19 Revisited Multislice Distributed Inversion Recovery towards an Efficient Neonatal MR Examination.
Giulio Ferrazzi1, Rui Pedro A. G. Teixeira1, Jana M. Hutter1, Lucilio Cordero-Grande1, Emer Hughes1, Anthony N. Price1, and Joseph V. Hajnal1
1Centre for the Developing Brain, Department of Perinatal Imaging and Health, King's College London, London, United Kingdom
Multislice multishot Inversion Recovery sequences as implemented in standard systems are often not optimized for efficiency. This becomes a critical factor when imaging neonates, where T1 is longer and the Inversion Time needs to increase to maintain the desired contrast. In this study, we have optimized a standard Inversion Recovery sequence and used it for an optimised neonatal protocol. The proposed sequence provides a total scan time reduction of 44% with identical imaged contrast and resolution.

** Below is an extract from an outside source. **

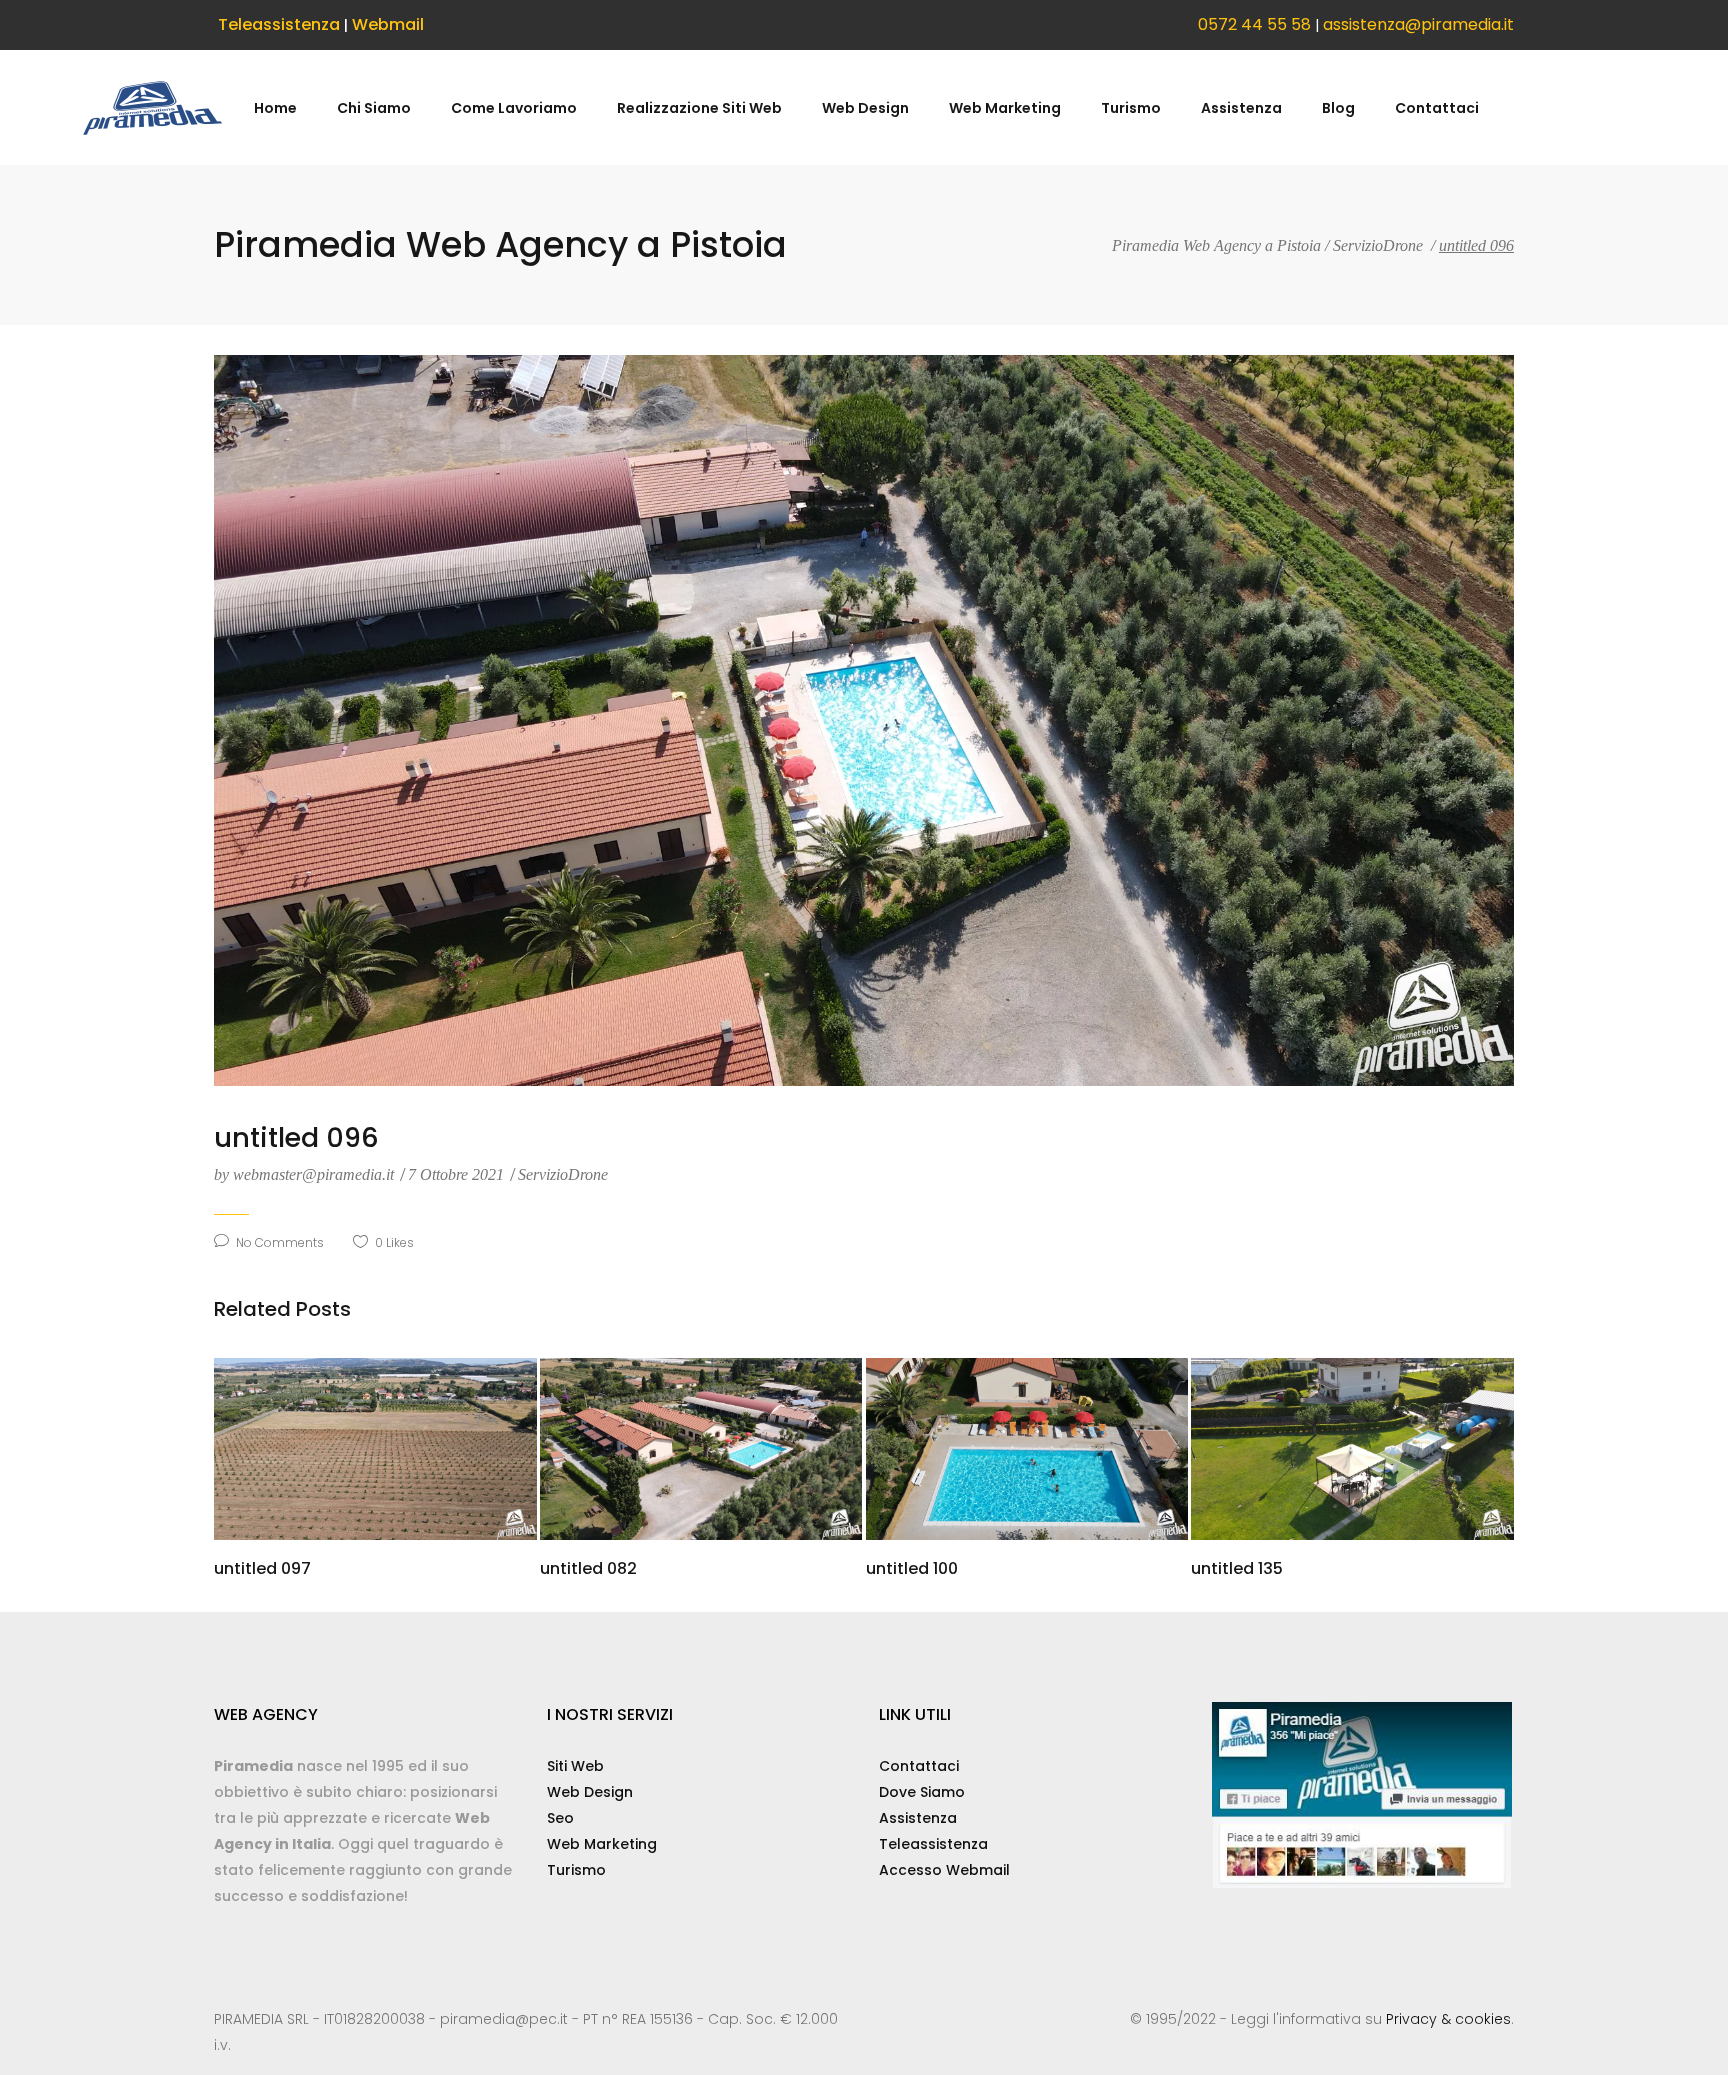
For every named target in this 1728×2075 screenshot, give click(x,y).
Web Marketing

20 RF-Encoding for Simultaneous Multi Slab Imaging
Benjamin Zahneisen1, Murat Aksoy1, Julian Maclaren1, Christian Wuerslin1, and Roland Bammer1
1Stanford University, Stanford, CA, United States
Simultaneous-Multi-Slab-Imaging is a promising approach for high resolution DW-EPI (<1mm) where the slice profile of a typical multi-band RF-pulse limits the spatial resolution for single-shot DW-EPI. Like every multi-band technique, slab separation during a parallel imaging reconstruction requires a combination of coil sensitivity variation and k-space encoding. The most prominent way is blipped-CAIPIRINHA where k-space encoding along the slice direction is achieved by adding small gradient blips in z-direction to the EPI readout. Here we demonstrate how multi-band RF phase modulation can be used as an alternative way to encode along the slab dimension without affecting intra-slab phase encoding. The use of phase modulated RF-pulses decouples encoding between the logical intra- and inter-slab directions that are otherwise linked because there is only one physical z-gradient axis.

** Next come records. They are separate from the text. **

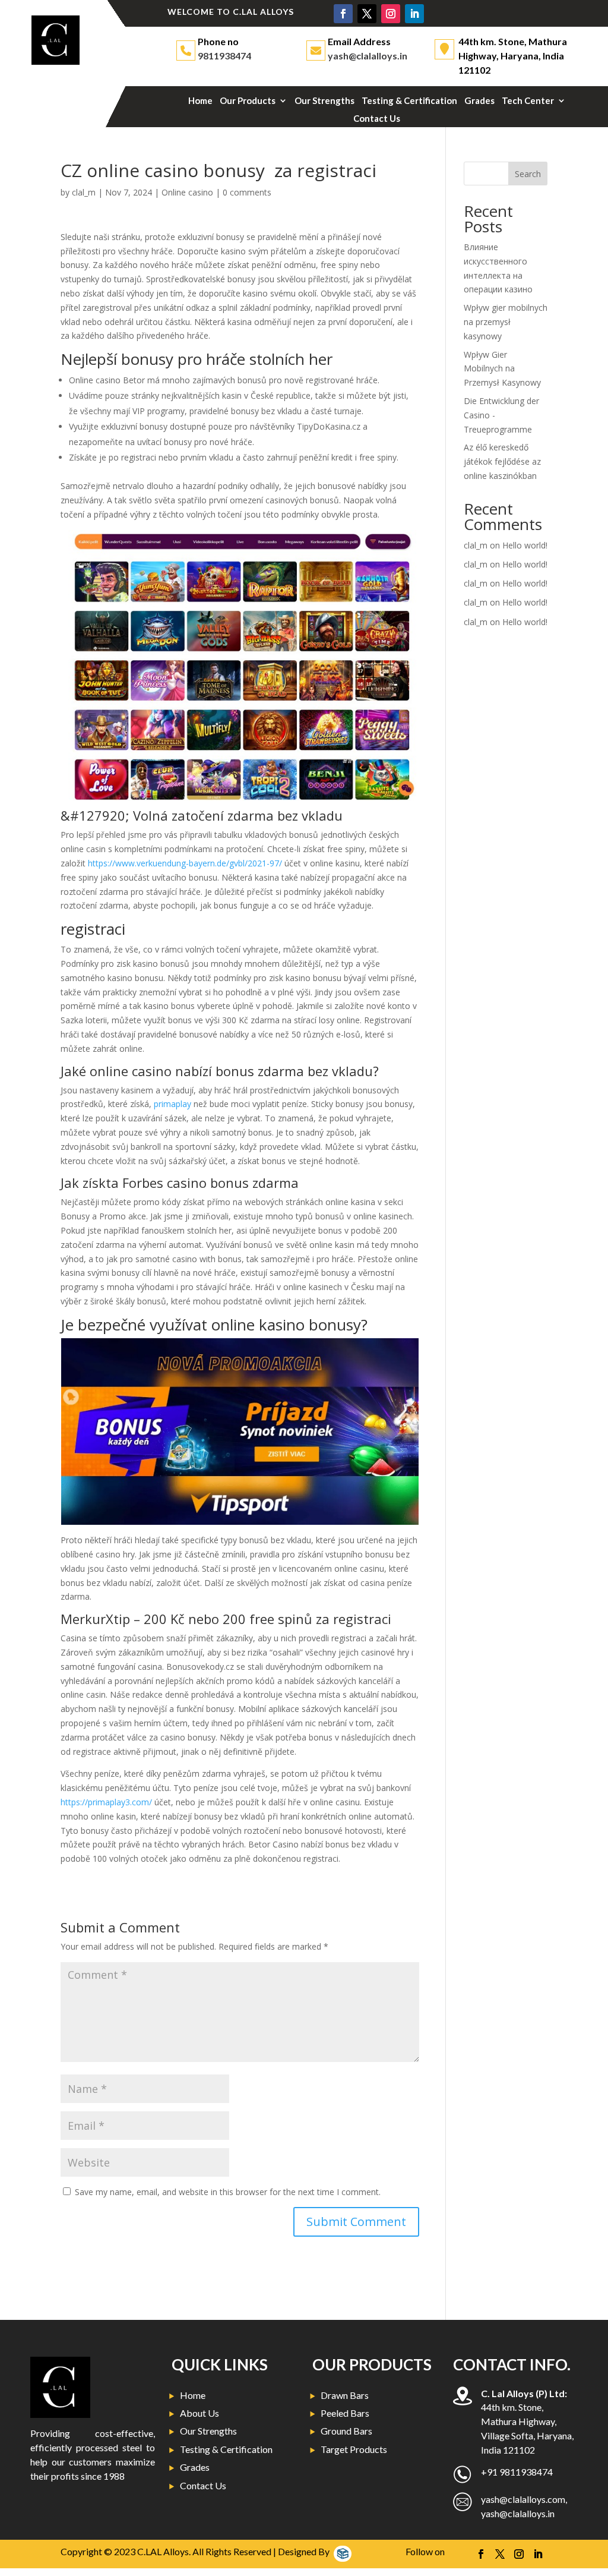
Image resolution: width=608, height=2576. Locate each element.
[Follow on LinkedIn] (414, 13)
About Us (199, 2413)
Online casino (187, 192)
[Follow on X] (366, 13)
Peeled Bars (345, 2413)
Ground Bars (346, 2430)
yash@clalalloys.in (367, 55)
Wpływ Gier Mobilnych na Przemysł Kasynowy (502, 369)
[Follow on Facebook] (343, 13)
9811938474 (224, 55)
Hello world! (524, 545)
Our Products (248, 101)
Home (200, 101)
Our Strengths (324, 101)
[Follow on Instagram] (390, 13)
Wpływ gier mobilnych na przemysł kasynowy (505, 322)
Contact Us (376, 119)
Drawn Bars (345, 2395)
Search (528, 173)
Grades (479, 101)
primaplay (172, 1103)
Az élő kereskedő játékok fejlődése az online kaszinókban (502, 461)
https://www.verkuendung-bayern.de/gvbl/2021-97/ (185, 863)
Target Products (354, 2449)
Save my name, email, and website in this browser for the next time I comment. (228, 2191)
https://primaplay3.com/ (106, 1802)
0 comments (247, 192)
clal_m (84, 192)
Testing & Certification (409, 101)
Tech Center (528, 101)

21 Accelerated Simultaneous Multi-Slice (SMS) fMRI using spiral acquisition and low rank plus sparse (L+S) image reconstruction
Andrii Y Petrov1, Michael Herbst1,2, and V Andrew Stenger1
1Department of Medicine, University of Hawaii, Honolulu, HI, United States, 2Department of Radiology and Medical Physics, University Medical Center Freiburg, Freiburg, Germany
Sub-second whole brain imaging using Simultaneous Multi-Slice (SMS) imaging is of particular interest in Blood Oxygen Level Dependent (BOLD) functional Magnetic Resonance Imaging (fMRI). Faster acquisitions with higher temporal sampling of the BOLD time course provides several advantages including increased sensitivity in detecting functional activation,  the possibility of filtering out physiological noise for improving temporal SNR, and freezing out head motion. The most commonly used strategy to accelerate image acquisition time using SMS involves using parallel imaging methods. We propose to accelerate SMS imaging by under sampling the number of excited slices in the kz-t domain and L+S matrix decomposition method for reconstruction of slice aliased functional images. We  present human fMRI results at 3T using 3D spiral sampling with SMS excitation and L+S reconstruction of the aliased slice data.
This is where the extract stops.